Nel caso del sonnambulismo infantile è particolarmente efficace il risveglio anticipato: consiste nello svegliare qualcuno poco prima che si verifichi un potenziale episodio.

Dal momento che questo disturbo è legato ad una fase del sonno specifica, spesso si verifica alla stessa ora della notte.

Svegliare il sonnambulo prima dell’episodio può impedirgli di avere il risveglio parziale che innesca quelle attività e quei comportamenti tipici.

Questo metodo non è stato approfondito tuttavia nei pazienti adulti.

Un altro approccio è ricorrere alla terapia cognitivo-comportamentale, applicando alcuni protocolli della psicoterapia per la gestione dello stress e dell’ansia. In quest’approccio vengono adottate anche delle tecniche di rilassamento grazie alle quali si riscontra un decisivo miglioramento della qualità del sonno.

L’ultima spiaggia nel caso dei casi più gravi è sicuramente l’approccio farmacologico. A seconda della singola situazione, il medico potrebbe indirizzare il paziente verso l’assunzione di farmaci come il diazepam, il clonazepam o l’imipramina, che agiscono riducendo la quantità di sonno profondo.

L’alternativa utilizzata per lo più nei bambini (dal momento che ha ridottissimi effetti collaterali e non dà assuefazione) è il L-5-idrossitriptofano.

È vero che è pericoloso svegliare un sonnambulo?

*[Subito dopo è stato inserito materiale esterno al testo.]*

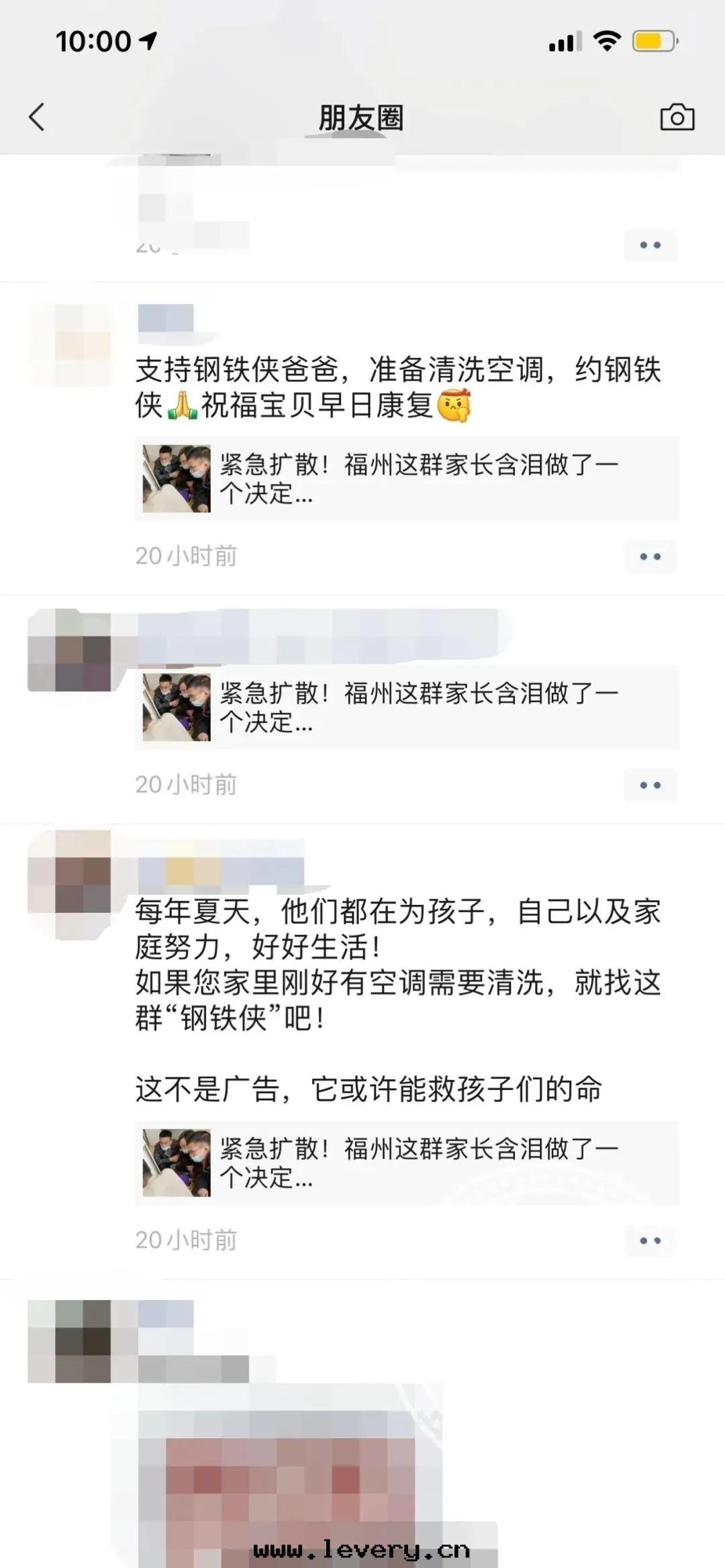Open the camera icon to post
725x1568 pixels.
pyautogui.click(x=677, y=117)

Può esserlo, ma non per i motivi riportati dal luogo comune. È infatti credenza diffusa che non si debba assolutamente svegliare un sonnambulo per non comprometterne la salute o addirittura per non mettere a repentaglio la sua vita. Infatti, alcuni credono che a svegliare un sonnambulo ci sia il rischio di un attacco di cuore o di farlo uscire di senno.

In realtà il rischio non riguarda affatto la salute ed è più legato al fatto che la persona svegliandosi all’improvviso si troverebbe in uno stato confusionale e potrebbe reagire in maniera brusca al punto da essere aggressiva con chi le sta accanto.

Per questo motivo se un nostro caro è sonnambulo, la cosa migliore che possiamo fare è allontanarlo da oggetti pericolosi e riaccompagnarlo a letto con calma e a bassa voce.